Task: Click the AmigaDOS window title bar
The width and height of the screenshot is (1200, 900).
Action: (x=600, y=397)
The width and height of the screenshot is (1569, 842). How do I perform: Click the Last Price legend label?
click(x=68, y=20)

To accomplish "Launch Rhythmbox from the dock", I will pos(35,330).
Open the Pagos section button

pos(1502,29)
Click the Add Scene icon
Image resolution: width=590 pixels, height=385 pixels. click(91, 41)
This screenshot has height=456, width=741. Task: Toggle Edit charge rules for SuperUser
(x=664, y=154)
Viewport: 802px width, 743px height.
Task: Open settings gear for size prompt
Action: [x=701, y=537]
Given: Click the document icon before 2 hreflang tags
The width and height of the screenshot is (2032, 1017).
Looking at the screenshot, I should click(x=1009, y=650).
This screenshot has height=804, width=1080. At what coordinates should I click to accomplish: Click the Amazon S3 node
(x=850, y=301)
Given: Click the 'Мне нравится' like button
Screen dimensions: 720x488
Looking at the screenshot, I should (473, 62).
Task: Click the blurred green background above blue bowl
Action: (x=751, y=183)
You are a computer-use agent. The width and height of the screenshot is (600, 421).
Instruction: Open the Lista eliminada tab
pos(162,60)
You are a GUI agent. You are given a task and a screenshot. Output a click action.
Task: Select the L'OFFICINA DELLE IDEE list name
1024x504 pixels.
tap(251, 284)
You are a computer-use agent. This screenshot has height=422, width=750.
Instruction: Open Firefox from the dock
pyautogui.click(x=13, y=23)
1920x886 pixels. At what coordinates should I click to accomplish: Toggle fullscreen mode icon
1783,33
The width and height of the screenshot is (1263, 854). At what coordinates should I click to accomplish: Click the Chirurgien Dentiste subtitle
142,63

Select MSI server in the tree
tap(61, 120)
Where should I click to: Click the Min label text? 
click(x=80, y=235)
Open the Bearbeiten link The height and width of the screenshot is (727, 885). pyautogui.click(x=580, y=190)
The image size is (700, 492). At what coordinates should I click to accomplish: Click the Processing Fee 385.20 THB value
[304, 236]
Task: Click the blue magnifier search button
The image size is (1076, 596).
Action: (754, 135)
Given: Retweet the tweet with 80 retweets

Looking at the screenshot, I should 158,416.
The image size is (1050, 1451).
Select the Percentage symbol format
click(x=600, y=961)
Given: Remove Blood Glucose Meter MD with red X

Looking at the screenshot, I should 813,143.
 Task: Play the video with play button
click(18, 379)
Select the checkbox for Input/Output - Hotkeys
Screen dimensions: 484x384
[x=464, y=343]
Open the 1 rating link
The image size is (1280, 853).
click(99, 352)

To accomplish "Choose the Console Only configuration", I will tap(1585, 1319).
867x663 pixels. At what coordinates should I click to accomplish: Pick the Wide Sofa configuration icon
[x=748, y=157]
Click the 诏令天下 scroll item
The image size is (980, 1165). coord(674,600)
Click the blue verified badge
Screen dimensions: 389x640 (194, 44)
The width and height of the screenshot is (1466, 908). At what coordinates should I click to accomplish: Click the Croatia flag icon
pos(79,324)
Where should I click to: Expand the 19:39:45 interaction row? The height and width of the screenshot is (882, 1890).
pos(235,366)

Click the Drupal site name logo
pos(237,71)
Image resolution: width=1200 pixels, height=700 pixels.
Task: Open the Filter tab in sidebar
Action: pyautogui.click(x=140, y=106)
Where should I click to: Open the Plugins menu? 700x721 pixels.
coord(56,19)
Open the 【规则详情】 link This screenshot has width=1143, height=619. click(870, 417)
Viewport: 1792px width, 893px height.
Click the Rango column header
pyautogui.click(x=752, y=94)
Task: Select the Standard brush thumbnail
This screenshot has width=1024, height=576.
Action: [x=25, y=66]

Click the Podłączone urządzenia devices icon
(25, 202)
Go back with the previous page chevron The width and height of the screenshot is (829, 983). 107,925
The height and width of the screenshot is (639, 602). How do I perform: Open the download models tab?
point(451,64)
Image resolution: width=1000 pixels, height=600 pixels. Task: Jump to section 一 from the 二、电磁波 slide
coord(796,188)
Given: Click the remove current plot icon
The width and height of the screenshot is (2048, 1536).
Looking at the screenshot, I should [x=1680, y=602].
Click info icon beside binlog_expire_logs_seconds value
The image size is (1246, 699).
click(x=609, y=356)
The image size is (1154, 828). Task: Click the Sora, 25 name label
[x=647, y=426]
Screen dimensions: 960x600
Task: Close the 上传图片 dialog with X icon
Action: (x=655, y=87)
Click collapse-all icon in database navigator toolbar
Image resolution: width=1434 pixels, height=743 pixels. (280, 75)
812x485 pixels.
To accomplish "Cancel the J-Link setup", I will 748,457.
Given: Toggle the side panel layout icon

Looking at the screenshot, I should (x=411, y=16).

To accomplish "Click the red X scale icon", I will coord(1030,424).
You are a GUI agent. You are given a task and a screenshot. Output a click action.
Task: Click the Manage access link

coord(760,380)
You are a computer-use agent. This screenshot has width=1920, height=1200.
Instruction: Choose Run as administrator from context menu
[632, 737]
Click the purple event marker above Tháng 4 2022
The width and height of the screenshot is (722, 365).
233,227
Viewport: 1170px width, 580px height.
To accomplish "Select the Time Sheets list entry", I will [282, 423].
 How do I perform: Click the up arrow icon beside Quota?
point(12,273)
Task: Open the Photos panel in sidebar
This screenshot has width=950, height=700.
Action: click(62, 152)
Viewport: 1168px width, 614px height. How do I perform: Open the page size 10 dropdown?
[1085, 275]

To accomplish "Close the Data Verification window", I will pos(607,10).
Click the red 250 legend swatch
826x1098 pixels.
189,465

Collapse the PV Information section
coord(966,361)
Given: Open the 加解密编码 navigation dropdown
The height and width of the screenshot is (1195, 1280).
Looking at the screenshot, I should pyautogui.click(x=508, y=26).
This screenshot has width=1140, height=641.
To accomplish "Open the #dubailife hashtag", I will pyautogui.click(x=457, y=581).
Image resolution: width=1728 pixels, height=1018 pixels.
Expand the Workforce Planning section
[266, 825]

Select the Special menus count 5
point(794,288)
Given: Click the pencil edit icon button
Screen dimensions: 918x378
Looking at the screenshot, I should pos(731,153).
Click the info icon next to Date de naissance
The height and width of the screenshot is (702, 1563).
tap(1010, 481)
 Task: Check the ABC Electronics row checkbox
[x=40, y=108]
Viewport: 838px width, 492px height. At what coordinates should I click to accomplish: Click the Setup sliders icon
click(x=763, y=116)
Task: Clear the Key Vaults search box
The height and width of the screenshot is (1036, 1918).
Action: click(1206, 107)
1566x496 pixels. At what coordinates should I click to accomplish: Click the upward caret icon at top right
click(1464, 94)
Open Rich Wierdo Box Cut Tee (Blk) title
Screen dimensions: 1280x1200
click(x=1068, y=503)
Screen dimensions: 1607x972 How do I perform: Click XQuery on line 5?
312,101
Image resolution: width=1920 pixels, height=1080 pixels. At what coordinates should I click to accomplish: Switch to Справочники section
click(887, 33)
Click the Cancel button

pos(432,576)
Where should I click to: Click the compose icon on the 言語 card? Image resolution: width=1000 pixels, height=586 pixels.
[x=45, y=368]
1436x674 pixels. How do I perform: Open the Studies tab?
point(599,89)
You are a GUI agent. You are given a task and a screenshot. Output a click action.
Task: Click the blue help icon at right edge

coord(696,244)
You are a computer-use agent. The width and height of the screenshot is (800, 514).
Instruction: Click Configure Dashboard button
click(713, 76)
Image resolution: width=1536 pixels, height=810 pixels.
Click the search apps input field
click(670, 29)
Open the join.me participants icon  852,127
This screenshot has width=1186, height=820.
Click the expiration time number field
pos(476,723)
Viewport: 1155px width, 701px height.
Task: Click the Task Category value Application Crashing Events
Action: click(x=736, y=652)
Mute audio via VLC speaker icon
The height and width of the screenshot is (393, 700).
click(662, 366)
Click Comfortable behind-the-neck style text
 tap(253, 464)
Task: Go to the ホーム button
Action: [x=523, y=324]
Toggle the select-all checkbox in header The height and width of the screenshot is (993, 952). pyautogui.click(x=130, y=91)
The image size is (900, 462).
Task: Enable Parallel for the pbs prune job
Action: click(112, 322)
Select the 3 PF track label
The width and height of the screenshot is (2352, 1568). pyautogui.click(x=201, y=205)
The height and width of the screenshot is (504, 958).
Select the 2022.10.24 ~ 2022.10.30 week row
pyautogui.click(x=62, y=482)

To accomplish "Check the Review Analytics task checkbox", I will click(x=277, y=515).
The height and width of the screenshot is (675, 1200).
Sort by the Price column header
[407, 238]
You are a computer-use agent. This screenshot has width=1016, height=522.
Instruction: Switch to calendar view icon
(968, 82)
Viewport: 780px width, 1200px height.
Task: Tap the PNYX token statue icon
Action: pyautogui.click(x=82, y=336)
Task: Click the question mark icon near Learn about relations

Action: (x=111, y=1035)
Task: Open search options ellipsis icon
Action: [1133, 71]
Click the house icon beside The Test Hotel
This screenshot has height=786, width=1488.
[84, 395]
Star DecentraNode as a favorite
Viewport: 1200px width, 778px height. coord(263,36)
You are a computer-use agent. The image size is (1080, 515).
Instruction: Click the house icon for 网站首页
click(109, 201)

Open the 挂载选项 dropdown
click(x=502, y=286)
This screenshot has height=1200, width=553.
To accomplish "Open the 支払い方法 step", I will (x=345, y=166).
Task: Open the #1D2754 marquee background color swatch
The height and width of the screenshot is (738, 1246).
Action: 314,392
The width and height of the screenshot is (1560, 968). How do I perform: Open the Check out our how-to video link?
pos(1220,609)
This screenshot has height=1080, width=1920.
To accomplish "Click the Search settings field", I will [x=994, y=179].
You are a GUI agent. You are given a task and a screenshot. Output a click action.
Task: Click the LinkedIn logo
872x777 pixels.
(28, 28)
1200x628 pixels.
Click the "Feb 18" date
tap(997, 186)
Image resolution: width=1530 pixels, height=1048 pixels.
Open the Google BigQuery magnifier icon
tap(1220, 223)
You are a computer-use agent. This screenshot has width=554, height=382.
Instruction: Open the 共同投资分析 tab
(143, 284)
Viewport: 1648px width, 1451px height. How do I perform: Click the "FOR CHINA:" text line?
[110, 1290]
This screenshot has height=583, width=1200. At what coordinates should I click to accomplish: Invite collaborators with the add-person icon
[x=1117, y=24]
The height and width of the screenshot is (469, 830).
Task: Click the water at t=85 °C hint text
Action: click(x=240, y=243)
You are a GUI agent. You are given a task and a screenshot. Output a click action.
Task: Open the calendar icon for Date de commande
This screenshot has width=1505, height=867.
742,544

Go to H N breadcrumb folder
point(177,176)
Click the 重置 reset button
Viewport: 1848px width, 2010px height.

────────────────────────────────────────

[Description de la tâche]
Transformez en liste JSON de chaînes, à raison d'une chaîne par ligne et sans les lignes vides, tout ce qui va du début des enregistrements jusqu'à la ligne contenant « click(x=68, y=20) », celle-ci comprise.

[Réponse]
[
  "Task: Click the AmigaDOS window title bar",
  "The width and height of the screenshot is (1200, 900).",
  "Action: (x=600, y=397)",
  "The width and height of the screenshot is (1569, 842). How do I perform: Click the Last Price legend label?",
  "click(x=68, y=20)"
]